• ASSIGNMENT
Write the full listing out again, keeping every line exactly as it is.

┄┄┄┄┄┄┄┄┄┄

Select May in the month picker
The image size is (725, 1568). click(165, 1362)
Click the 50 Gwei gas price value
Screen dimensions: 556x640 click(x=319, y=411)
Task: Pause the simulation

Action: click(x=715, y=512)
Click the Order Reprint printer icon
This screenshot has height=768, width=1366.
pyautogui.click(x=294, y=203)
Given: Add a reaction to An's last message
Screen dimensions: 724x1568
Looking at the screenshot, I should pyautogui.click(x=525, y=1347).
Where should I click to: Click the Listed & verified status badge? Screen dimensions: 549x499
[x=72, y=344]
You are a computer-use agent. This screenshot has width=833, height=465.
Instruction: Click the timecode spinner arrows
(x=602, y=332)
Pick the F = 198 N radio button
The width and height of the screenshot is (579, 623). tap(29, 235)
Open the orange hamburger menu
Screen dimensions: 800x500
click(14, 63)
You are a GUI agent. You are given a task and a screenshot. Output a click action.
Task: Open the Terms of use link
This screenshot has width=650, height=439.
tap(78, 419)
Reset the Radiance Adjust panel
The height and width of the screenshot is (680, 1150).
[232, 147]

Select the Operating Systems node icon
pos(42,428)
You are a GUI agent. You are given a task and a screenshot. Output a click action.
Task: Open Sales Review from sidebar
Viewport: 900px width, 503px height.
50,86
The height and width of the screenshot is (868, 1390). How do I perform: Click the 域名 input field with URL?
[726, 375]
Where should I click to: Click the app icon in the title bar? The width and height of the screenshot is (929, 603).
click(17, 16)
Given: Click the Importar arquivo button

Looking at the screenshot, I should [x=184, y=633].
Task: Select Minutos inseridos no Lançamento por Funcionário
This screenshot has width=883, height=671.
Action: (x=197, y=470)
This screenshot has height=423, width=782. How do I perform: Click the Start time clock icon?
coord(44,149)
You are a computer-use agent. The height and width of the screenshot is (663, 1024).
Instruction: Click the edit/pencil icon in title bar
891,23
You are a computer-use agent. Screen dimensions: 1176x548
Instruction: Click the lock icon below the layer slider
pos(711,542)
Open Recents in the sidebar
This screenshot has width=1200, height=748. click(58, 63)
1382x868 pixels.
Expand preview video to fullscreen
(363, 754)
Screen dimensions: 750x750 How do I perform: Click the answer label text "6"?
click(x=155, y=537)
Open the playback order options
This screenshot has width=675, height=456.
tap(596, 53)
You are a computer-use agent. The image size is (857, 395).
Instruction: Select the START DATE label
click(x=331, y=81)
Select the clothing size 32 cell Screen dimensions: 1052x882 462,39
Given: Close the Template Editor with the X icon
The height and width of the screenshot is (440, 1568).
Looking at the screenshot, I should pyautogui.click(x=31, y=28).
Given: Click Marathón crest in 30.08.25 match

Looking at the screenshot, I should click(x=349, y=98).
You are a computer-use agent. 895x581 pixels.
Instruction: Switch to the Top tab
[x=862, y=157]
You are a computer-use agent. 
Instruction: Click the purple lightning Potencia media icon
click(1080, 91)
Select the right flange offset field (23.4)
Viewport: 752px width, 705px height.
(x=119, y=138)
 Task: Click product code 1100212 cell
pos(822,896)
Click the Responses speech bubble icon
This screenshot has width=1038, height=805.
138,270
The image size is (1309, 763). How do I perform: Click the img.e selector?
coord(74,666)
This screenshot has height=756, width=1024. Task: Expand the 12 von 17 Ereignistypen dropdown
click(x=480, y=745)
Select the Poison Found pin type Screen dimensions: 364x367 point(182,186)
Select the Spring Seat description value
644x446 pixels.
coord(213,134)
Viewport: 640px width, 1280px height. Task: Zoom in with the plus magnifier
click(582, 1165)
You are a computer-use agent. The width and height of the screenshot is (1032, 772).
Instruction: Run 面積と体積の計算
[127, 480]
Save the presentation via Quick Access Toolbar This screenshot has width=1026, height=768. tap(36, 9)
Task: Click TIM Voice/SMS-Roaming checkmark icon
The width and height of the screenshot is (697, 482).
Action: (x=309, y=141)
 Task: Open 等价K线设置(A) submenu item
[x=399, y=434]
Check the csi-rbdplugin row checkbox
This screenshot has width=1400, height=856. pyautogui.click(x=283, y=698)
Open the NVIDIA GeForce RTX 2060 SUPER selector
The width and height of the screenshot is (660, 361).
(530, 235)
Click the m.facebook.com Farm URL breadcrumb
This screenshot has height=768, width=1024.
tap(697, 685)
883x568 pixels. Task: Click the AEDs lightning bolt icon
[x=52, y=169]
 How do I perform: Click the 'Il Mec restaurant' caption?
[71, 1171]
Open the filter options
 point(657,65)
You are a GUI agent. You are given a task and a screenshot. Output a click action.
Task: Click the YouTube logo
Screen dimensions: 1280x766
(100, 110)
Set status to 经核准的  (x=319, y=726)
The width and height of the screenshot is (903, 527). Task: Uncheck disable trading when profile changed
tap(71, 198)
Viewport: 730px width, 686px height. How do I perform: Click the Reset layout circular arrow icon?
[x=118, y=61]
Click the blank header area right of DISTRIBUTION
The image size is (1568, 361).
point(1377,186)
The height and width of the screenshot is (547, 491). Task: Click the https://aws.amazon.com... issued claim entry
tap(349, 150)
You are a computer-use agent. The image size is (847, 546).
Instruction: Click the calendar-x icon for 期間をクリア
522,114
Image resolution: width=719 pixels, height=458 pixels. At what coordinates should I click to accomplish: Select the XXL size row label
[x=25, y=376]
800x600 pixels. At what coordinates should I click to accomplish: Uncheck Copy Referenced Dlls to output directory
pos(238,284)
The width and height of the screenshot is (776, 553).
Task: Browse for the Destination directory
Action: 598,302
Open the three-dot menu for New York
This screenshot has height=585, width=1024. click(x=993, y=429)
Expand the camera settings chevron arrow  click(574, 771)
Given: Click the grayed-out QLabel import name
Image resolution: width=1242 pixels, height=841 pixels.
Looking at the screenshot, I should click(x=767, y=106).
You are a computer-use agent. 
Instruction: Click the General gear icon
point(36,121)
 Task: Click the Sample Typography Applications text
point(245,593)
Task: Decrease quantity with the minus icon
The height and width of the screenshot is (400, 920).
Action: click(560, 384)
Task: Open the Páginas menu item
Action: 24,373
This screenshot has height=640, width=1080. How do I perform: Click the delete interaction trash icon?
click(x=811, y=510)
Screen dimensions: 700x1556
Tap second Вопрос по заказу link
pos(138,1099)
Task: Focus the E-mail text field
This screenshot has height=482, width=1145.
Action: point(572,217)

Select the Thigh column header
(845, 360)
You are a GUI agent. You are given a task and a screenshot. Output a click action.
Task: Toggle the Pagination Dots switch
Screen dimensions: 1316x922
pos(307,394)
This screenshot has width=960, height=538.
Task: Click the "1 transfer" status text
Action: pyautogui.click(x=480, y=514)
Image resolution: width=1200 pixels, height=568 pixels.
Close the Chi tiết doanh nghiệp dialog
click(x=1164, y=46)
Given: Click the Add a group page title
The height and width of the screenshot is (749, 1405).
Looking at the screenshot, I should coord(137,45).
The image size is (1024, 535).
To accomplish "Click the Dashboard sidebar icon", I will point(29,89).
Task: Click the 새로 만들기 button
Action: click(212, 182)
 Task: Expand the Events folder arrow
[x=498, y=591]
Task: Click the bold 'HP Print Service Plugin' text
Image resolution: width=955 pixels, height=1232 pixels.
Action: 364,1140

┄┄┄┄┄┄┄┄┄┄

• TASK RESPONSE
Select May in the month picker
The image size is (725, 1568). click(165, 1362)
Click the 50 Gwei gas price value
Screen dimensions: 556x640 click(x=319, y=411)
Task: Pause the simulation

Action: click(x=715, y=512)
Click the Order Reprint printer icon
This screenshot has height=768, width=1366.
pyautogui.click(x=294, y=203)
Given: Add a reaction to An's last message
Screen dimensions: 724x1568
Looking at the screenshot, I should pyautogui.click(x=525, y=1347).
Where should I click to: Click the Listed & verified status badge? Screen dimensions: 549x499
[x=72, y=344]
You are a computer-use agent. This screenshot has width=833, height=465.
Instruction: Click the timecode spinner arrows
(x=602, y=332)
Pick the F = 198 N radio button
The width and height of the screenshot is (579, 623). tap(29, 235)
Open the orange hamburger menu
Screen dimensions: 800x500
click(14, 63)
You are a GUI agent. You are given a task and a screenshot. Output a click action.
Task: Open the Terms of use link
This screenshot has width=650, height=439.
tap(78, 419)
Reset the Radiance Adjust panel
The height and width of the screenshot is (680, 1150).
[232, 147]

Select the Operating Systems node icon
pos(42,428)
You are a GUI agent. You are given a task and a screenshot. Output a click action.
Task: Open Sales Review from sidebar
Viewport: 900px width, 503px height.
50,86
The height and width of the screenshot is (868, 1390). How do I perform: Click the 域名 input field with URL?
[726, 375]
Where should I click to: Click the app icon in the title bar? The width and height of the screenshot is (929, 603).
click(17, 16)
Given: Click the Importar arquivo button

Looking at the screenshot, I should [x=184, y=633].
Task: Select Minutos inseridos no Lançamento por Funcionário
This screenshot has width=883, height=671.
Action: (x=197, y=470)
This screenshot has height=423, width=782. How do I perform: Click the Start time clock icon?
coord(44,149)
You are a computer-use agent. The height and width of the screenshot is (663, 1024).
Instruction: Click the edit/pencil icon in title bar
891,23
You are a computer-use agent. Screen dimensions: 1176x548
Instruction: Click the lock icon below the layer slider
pos(711,542)
Open Recents in the sidebar
This screenshot has width=1200, height=748. click(58, 63)
1382x868 pixels.
Expand preview video to fullscreen
(363, 754)
Screen dimensions: 750x750 How do I perform: Click the answer label text "6"?
click(x=155, y=537)
Open the playback order options
This screenshot has width=675, height=456.
tap(596, 53)
You are a computer-use agent. The image size is (857, 395).
Instruction: Select the START DATE label
click(x=331, y=81)
Select the clothing size 32 cell Screen dimensions: 1052x882 462,39
Given: Close the Template Editor with the X icon
The height and width of the screenshot is (440, 1568).
Looking at the screenshot, I should pyautogui.click(x=31, y=28).
Given: Click Marathón crest in 30.08.25 match

Looking at the screenshot, I should click(x=349, y=98).
You are a computer-use agent. 895x581 pixels.
Instruction: Switch to the Top tab
[x=862, y=157]
You are a computer-use agent. 
Instruction: Click the purple lightning Potencia media icon
click(1080, 91)
Select the right flange offset field (23.4)
Viewport: 752px width, 705px height.
(x=119, y=138)
 Task: Click product code 1100212 cell
pos(822,896)
Click the Responses speech bubble icon
This screenshot has width=1038, height=805.
138,270
The image size is (1309, 763). How do I perform: Click the img.e selector?
coord(74,666)
This screenshot has height=756, width=1024. Task: Expand the 12 von 17 Ereignistypen dropdown
click(x=480, y=745)
Select the Poison Found pin type Screen dimensions: 364x367 point(182,186)
Select the Spring Seat description value
644x446 pixels.
coord(213,134)
Viewport: 640px width, 1280px height. Task: Zoom in with the plus magnifier
click(582, 1165)
You are a computer-use agent. The width and height of the screenshot is (1032, 772).
Instruction: Run 面積と体積の計算
[127, 480]
Save the presentation via Quick Access Toolbar This screenshot has width=1026, height=768. tap(36, 9)
Task: Click TIM Voice/SMS-Roaming checkmark icon
The width and height of the screenshot is (697, 482).
Action: (x=309, y=141)
 Task: Open 等价K线设置(A) submenu item
[x=399, y=434]
Check the csi-rbdplugin row checkbox
This screenshot has width=1400, height=856. pyautogui.click(x=283, y=698)
Open the NVIDIA GeForce RTX 2060 SUPER selector
The width and height of the screenshot is (660, 361).
(530, 235)
Click the m.facebook.com Farm URL breadcrumb
This screenshot has height=768, width=1024.
tap(697, 685)
883x568 pixels. Task: Click the AEDs lightning bolt icon
[x=52, y=169]
 How do I perform: Click the 'Il Mec restaurant' caption?
[71, 1171]
Open the filter options
 point(657,65)
You are a GUI agent. You are given a task and a screenshot. Output a click action.
Task: Click the YouTube logo
Screen dimensions: 1280x766
(100, 110)
Set status to 经核准的  (x=319, y=726)
The width and height of the screenshot is (903, 527). Task: Uncheck disable trading when profile changed
tap(71, 198)
Viewport: 730px width, 686px height. How do I perform: Click the Reset layout circular arrow icon?
[x=118, y=61]
Click the blank header area right of DISTRIBUTION
The image size is (1568, 361).
point(1377,186)
The height and width of the screenshot is (547, 491). Task: Click the https://aws.amazon.com... issued claim entry
tap(349, 150)
You are a computer-use agent. The image size is (847, 546).
Instruction: Click the calendar-x icon for 期間をクリア
522,114
Image resolution: width=719 pixels, height=458 pixels. At what coordinates should I click to accomplish: Select the XXL size row label
[x=25, y=376]
800x600 pixels. At what coordinates should I click to accomplish: Uncheck Copy Referenced Dlls to output directory
pos(238,284)
The width and height of the screenshot is (776, 553).
Task: Browse for the Destination directory
Action: 598,302
Open the three-dot menu for New York
This screenshot has height=585, width=1024. click(x=993, y=429)
Expand the camera settings chevron arrow  click(574, 771)
Given: Click the grayed-out QLabel import name
Image resolution: width=1242 pixels, height=841 pixels.
Looking at the screenshot, I should click(x=767, y=106).
You are a computer-use agent. 
Instruction: Click the General gear icon
point(36,121)
 Task: Click the Sample Typography Applications text
point(245,593)
Task: Decrease quantity with the minus icon
The height and width of the screenshot is (400, 920).
Action: click(560, 384)
Task: Open the Páginas menu item
Action: 24,373
This screenshot has height=640, width=1080. How do I perform: Click the delete interaction trash icon?
click(x=811, y=510)
Screen dimensions: 700x1556
Tap second Вопрос по заказу link
pos(138,1099)
Task: Focus the E-mail text field
This screenshot has height=482, width=1145.
Action: point(572,217)

Select the Thigh column header
(845, 360)
You are a GUI agent. You are given a task and a screenshot. Output a click action.
Task: Toggle the Pagination Dots switch
Screen dimensions: 1316x922
pos(307,394)
This screenshot has width=960, height=538.
Task: Click the "1 transfer" status text
Action: pyautogui.click(x=480, y=514)
Image resolution: width=1200 pixels, height=568 pixels.
Close the Chi tiết doanh nghiệp dialog
click(x=1164, y=46)
Given: Click the Add a group page title
The height and width of the screenshot is (749, 1405).
Looking at the screenshot, I should coord(137,45).
The image size is (1024, 535).
To accomplish "Click the Dashboard sidebar icon", I will point(29,89).
Task: Click the 새로 만들기 button
Action: click(212, 182)
 Task: Expand the Events folder arrow
[x=498, y=591]
Task: Click the bold 'HP Print Service Plugin' text
Image resolution: width=955 pixels, height=1232 pixels.
Action: 364,1140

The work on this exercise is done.